一回り大きくなった姿をぜひまた見せて欲しい〜オンドラ君の帰郷

「ふれあい囲碁大会」でのオンドラ君
「ふれあい囲碁大会」でのオンドラ君

 今年になって、どこか淡白な打ち方が気になっていた。ザル碁アマに2子置かせたお稽古ではあるが、戦いのささなかにふと遠くを見るような視線、苦戦に陥ると心なしか投了する時機も早かったようだ。オンドラ・シルト、17歳。青春の真っ盛り。実の兄のように慕っていたハンス・ピーチと不条理な別れ、そして今、日本での院生修行とも決別する。「挫折」「蹉跌」とは、何と残酷なまでに「青春」になじんだ言葉なのか。

 その彼が11日の朝、日本テレビ系の「ズームイン朝」で紹介されていた。20世紀の終わりに遠いチェコから日本に来て、21世紀の初めに日本棋院の院生になり、2年余りプロへの挑戦を試みた。この間、師匠の小林千寿五段に勧められて王銘エン九段・剣持丈七段が主宰する研究会に参加、さらにこの夏、初の一人旅で因島にある秀策の墓を訪ねた後、小林覚九段の内弟子になった。しかし、プロへの登竜門である最終予選にはとうとう入ることは叶わなかった。

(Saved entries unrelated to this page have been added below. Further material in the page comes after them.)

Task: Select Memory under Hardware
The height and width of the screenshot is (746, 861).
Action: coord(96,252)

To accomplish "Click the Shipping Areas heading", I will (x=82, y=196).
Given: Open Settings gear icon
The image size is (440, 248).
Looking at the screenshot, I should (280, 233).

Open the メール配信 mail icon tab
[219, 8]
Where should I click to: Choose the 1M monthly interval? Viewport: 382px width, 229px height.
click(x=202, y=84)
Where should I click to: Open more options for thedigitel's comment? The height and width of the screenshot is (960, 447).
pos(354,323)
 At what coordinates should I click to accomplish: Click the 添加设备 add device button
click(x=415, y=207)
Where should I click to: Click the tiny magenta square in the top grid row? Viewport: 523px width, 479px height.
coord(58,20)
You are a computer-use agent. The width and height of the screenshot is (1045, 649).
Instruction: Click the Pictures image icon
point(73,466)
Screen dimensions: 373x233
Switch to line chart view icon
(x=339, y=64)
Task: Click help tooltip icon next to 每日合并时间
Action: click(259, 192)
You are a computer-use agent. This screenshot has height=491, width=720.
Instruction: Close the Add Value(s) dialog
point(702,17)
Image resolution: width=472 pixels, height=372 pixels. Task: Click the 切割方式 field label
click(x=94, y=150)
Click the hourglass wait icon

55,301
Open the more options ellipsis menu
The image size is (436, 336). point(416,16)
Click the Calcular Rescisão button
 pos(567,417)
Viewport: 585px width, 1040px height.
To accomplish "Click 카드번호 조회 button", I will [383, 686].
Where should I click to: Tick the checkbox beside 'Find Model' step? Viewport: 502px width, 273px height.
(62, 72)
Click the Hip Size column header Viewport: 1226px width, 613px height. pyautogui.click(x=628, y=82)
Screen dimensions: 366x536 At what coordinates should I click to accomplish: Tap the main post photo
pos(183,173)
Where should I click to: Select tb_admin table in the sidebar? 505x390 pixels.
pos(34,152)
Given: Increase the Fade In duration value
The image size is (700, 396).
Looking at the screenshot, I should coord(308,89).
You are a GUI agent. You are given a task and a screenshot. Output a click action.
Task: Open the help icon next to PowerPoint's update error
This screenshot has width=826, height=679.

 引導を渡したのは彼を最もよく知る覚九段。この11月、院生手合いの打ち碁を並べるオンドラ君に向かって「これではダメ、碁になっていない」と告げる覚九段、それをうつむいて聞くオンドラ君の姿が放映されていた。いつも元気で明るい笑顔を振りまいていたオンドラ君(本サイトの雑記帳「石の打ち方について」をご覧ください)の暗い表情、そして覚九段のこんな厳しい言葉、憔悴しきった顔を私はかつて聞いたことも見たこともない。囲碁の世界に限らず、命を預かった師匠が弟子に引導を渡すのは本当の愛でしかない。

 今月初め、箱根で開かれた「ふれあい囲碁大会」に顔を出したオンドラ君とのやり取り。「棋書をたくさん持って帰るんだろう」「はい」「ま、久し振りに故郷に帰ってご家族と会うのもいいよね」「いいえ、ボクは全然帰りたくないのです」??。私は返す言葉を失った。

 テレビ放映された場面で彼は言っていた。「どうも自信がなくなってしまってーー」。そう、君は今きっと壁にぶつかって迷いの世界に入り込んでいるんだろう。日本の院生ならばもっと早くそんな時機を通過している。でも囲碁歴の浅い君は最も感受性の鋭い時機に巨大な壁にぶち当たったのだ。ならば故郷で出直すのもいいかもしれない。志を捨てずに出直して欲しい。あるいはもっと若い少年少女を鍛えて、一緒に日本を再訪するのもいいだろう。「日本と日本人が大好き」だと言う彼がまた元気な顔を見せてくれることを心の底から願っている。